Beauvoir's most explicit writing on lesbianism is found in a single chapter in volume II of The Second Sex, "The Lesbian." Claiming that all women are "naturally homosexual" (she doesn't explain what she means by this, but it seems to have something to do with a predilection for soft skin), Beauvoir distinguishes the lesbian from the heterosexual by her exclusive "refusal of the male and her taste for feminine flesh."

At first reading the chapter seems confused, contradictory, and filled with outrageous statements. It has even been called homophobic. But not only has it always been considered the first serious philosophical treatment of lesbianism, we can see in retrospect the large extent to which the chapter anticipates current issues of lesbian identity and the performance of gender.

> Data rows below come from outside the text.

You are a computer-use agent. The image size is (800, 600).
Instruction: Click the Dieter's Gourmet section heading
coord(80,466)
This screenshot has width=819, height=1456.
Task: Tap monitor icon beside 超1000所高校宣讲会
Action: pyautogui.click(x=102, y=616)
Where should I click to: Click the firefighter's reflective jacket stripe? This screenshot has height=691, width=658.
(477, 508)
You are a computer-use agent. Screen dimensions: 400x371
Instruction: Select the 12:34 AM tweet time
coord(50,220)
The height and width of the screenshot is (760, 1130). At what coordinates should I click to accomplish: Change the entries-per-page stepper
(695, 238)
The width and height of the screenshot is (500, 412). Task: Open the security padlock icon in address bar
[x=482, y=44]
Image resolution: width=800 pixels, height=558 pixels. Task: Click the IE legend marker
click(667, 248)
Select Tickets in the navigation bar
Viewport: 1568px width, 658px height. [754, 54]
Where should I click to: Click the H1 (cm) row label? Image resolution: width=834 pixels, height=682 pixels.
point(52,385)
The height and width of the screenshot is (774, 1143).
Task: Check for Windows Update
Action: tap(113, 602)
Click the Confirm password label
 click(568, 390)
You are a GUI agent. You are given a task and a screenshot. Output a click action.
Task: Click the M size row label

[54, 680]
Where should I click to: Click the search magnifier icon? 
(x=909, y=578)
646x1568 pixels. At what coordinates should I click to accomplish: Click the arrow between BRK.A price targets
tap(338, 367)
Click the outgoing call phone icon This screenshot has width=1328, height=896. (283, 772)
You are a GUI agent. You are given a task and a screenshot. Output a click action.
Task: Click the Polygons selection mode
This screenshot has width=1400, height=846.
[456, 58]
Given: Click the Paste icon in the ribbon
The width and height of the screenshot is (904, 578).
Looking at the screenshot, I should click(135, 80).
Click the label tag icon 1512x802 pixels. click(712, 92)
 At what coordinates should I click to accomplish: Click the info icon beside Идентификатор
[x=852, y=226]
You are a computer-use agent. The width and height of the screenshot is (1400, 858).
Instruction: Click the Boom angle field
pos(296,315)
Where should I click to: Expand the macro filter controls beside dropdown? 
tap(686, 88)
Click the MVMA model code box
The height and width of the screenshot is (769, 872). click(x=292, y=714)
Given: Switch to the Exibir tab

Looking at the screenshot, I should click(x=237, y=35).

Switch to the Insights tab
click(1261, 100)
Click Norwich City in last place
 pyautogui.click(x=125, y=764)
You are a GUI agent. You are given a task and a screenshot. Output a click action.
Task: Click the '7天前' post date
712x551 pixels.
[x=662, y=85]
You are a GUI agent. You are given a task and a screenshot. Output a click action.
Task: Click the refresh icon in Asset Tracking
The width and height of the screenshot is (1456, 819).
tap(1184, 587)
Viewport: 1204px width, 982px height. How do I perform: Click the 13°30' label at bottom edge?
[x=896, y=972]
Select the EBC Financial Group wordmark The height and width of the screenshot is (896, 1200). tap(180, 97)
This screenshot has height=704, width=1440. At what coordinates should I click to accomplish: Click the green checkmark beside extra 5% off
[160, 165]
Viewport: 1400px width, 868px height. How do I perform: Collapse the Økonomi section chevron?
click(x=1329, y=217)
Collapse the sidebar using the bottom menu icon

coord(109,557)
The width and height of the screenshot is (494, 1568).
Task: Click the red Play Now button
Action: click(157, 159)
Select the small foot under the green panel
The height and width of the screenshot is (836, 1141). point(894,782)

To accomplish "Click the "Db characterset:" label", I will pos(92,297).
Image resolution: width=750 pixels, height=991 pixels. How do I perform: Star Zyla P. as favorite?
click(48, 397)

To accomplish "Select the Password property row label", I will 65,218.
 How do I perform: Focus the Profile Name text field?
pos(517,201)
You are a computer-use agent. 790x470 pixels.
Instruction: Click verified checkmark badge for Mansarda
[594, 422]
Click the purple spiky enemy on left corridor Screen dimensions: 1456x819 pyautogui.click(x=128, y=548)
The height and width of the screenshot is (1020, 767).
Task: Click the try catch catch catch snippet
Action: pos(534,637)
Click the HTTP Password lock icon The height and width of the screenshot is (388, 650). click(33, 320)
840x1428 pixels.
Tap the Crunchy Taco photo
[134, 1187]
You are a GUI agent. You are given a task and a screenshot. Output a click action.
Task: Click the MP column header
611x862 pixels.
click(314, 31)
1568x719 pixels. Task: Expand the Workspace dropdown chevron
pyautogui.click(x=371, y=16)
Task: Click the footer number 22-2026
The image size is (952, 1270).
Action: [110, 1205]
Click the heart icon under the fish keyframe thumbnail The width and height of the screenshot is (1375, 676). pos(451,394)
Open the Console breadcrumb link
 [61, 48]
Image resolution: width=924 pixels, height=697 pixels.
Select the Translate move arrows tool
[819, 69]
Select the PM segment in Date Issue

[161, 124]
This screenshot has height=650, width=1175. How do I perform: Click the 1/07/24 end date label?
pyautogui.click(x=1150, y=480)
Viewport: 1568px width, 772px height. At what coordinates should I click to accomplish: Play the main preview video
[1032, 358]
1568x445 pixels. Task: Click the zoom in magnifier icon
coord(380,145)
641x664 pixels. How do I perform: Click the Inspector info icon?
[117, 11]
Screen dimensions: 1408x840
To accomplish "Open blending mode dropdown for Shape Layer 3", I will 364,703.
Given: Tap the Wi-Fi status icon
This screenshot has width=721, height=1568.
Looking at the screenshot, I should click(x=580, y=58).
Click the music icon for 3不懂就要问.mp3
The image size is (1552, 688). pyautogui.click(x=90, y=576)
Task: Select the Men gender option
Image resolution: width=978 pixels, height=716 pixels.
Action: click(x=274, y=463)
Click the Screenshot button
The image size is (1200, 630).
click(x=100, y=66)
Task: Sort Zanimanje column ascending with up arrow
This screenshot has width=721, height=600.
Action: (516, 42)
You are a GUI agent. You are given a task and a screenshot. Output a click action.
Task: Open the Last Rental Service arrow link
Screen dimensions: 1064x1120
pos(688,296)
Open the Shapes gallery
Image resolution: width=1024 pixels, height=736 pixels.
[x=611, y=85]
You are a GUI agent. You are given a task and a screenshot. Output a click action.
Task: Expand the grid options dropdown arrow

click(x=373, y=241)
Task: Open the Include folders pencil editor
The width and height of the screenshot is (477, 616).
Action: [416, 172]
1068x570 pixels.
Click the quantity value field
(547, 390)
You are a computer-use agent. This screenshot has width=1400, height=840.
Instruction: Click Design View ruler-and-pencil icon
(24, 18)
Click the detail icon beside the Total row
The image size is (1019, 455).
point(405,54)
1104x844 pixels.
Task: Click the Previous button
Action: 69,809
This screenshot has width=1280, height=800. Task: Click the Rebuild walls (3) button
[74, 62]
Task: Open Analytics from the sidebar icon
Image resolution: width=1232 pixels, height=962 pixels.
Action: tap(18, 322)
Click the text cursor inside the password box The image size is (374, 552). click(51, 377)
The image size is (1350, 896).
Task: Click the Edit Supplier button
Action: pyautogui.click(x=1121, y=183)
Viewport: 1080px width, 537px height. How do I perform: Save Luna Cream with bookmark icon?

Beauvoir sees lesbianism as a choice, not in the sense of the religious right's use of the term as a weapon against gays and lesbians, but in the existentialist concept of an attitude adopted in situation, for which one freely and fully takes responsibility. Furthermore, Beauvoir's representation of the lesbian couple per se (which she adapts from Colette), makes possible the kind of nurturing, creative subject-other relations that Beauvoir had always sought. Her conception of a reciprocal relation in which each partner maintains her autonomy contrasts markedly with Sartre's (and Hegel's) annihilating clashes between consciousnesses.

In the early 1960s, Beauvoir began a relationship with Sylvie le Bon which lasted to the end of Beauvoir's life. In 1980, following Sartre's death, Beauvoir adopted Sylvie so that the latter could legally care for Beauvoir, who was to die six years later. Their relationship offers a model of the lesbian couple described theoretically in The Second Sex.

While Beauvoir categorically denied it was a lesbian relationship, le Bon did not. Although le Bon refused to be more explicit, she seemed to suggest that Beauvoir's denial was aimed at protecting the younger woman, which would not be surprising given Beauvoir's earlier experiences. Yet Beauvoir described Le Bon as the "ideal companion of my adult life," explaining that, since Zaza's early death, she had often desired an "intense, daily and total relationship with a woman." Now that she had found Sylvie, their relationship was "absolute," one in which each lived "entirely" for the other.

Beauvoir's active participation in the public silence surrounding her same-sex relations had the consequence of excluding her from the field of lesbian studies. Now, thanks to well-documented evidence and a more receptive climate, the philosopher can take her rightful place as a woman who passionately loved women.